### Written instruction
Rewrite every item below with "Image resolution" replaced by "Screenshot size", keeping everything else the same. Leave the pictures out of your answer.
** START OF Material to process **
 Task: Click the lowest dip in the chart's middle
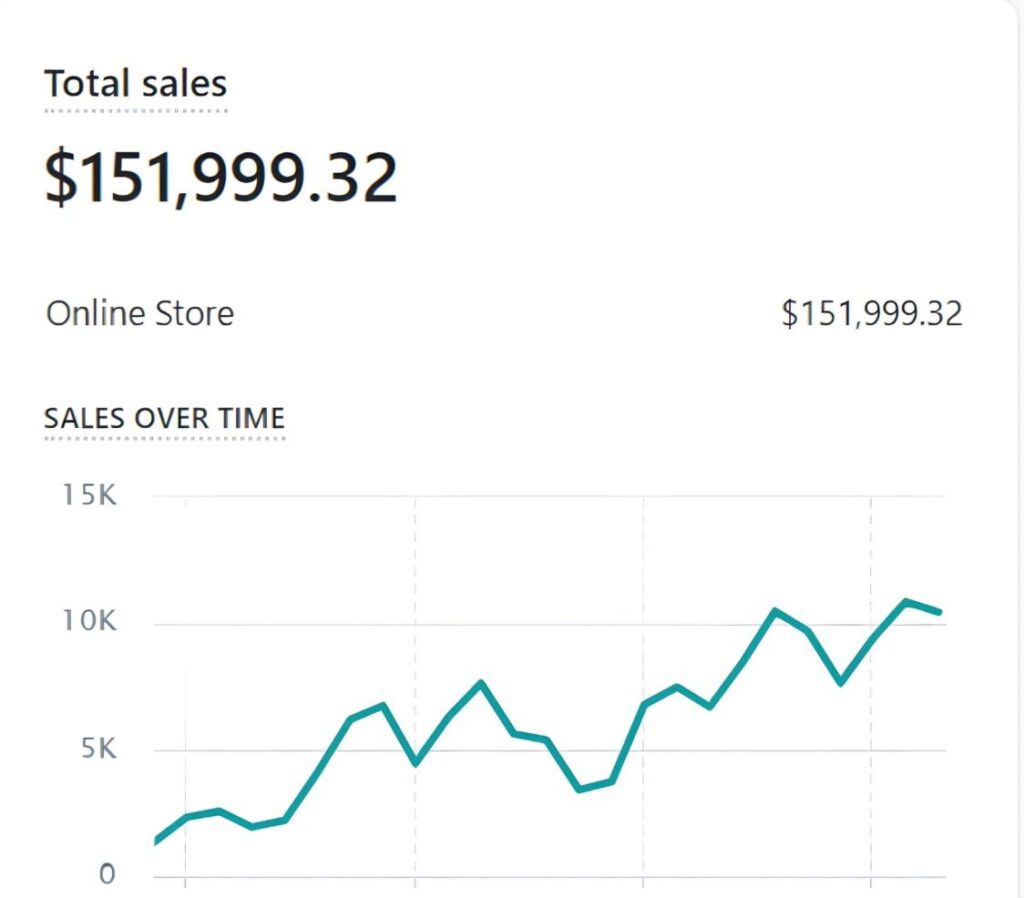point(579,789)
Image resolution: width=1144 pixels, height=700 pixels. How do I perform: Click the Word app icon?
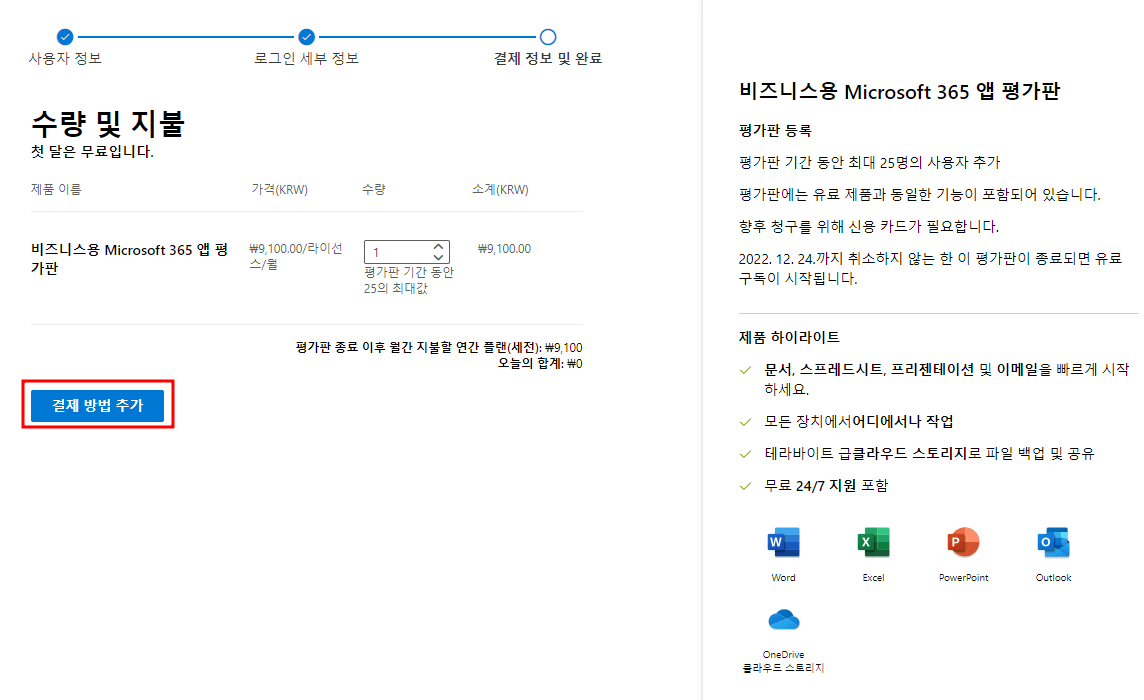pyautogui.click(x=783, y=540)
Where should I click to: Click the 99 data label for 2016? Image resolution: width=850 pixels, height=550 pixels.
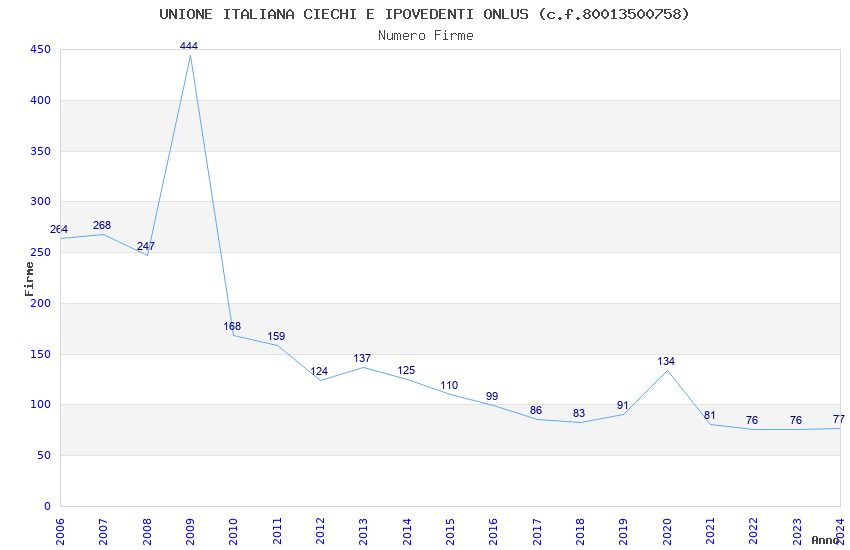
** END OF Material to process **
### Written answer
 Task: Click the lowest dip in the chart's middle
point(579,789)
Screenshot size: width=1144 pixels, height=700 pixels. How do I perform: Click the Word app icon?
pyautogui.click(x=783, y=540)
Where should I click to: Click the 99 data label for 2016? Screenshot size: width=850 pixels, height=550 pixels.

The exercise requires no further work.